ACTIVITY:
Once you reach the line containing "678x649 pixels.", return it and every line after it exactly, through the end of the records below, with no pictures.

ENTRIES PROVIDED:
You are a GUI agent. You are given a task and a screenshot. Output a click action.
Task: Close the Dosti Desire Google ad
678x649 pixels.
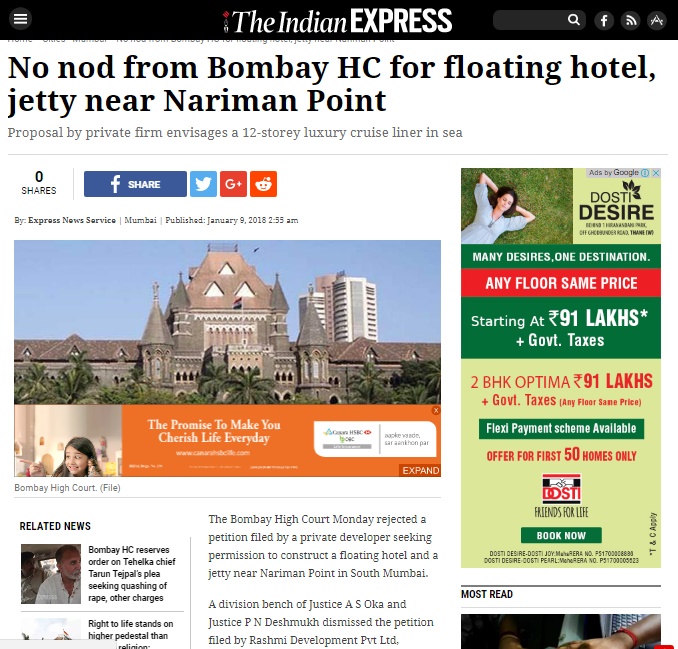pos(656,173)
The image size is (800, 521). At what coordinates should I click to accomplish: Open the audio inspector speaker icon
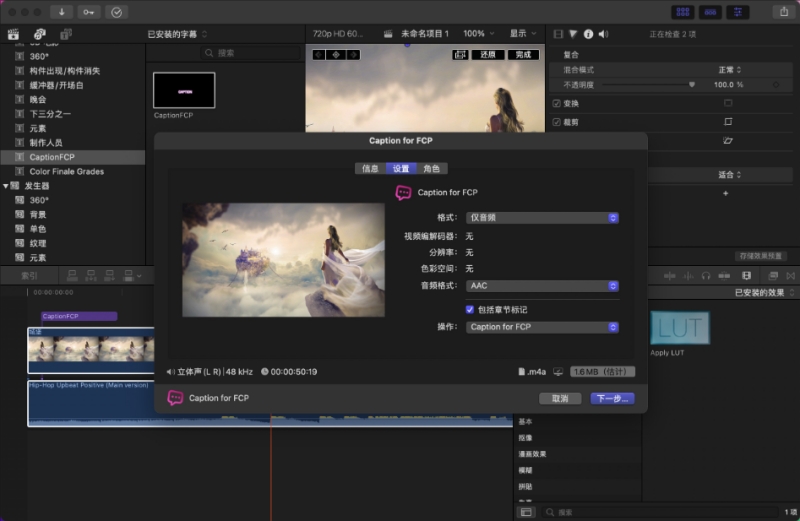point(602,33)
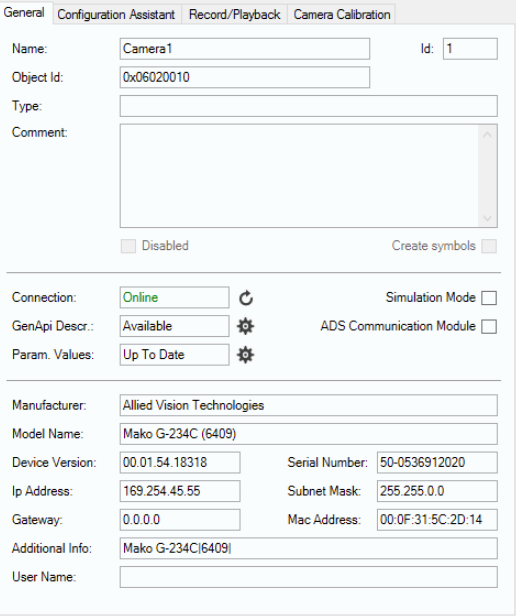516x616 pixels.
Task: Click the Comment box scroll-down arrow
Action: pyautogui.click(x=487, y=218)
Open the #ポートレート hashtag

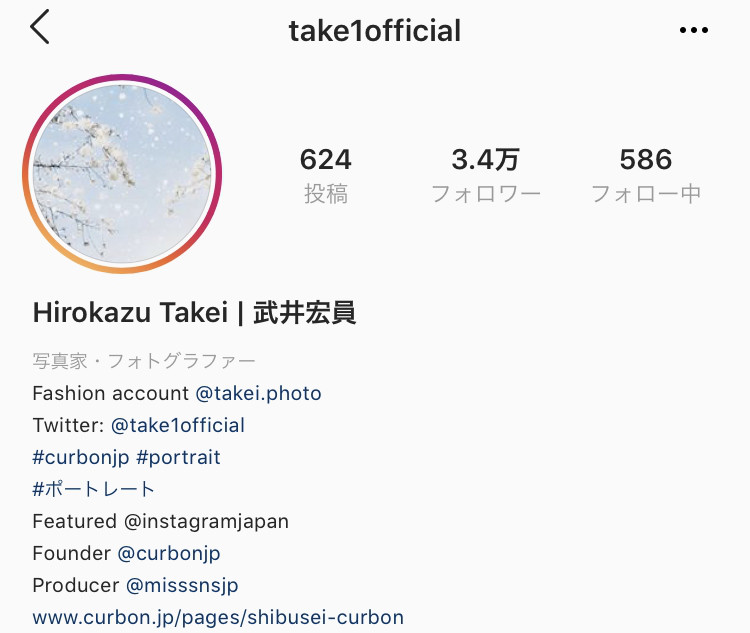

EXERCISE RESULT:
678x649 pixels.
pos(656,173)
The image size is (800, 521). At what coordinates should I click to accomplish: Open the audio inspector speaker icon
point(602,33)
516x616 pixels.
Task: Click the Comment box scroll-down arrow
Action: pyautogui.click(x=487, y=218)
Open the #ポートレート hashtag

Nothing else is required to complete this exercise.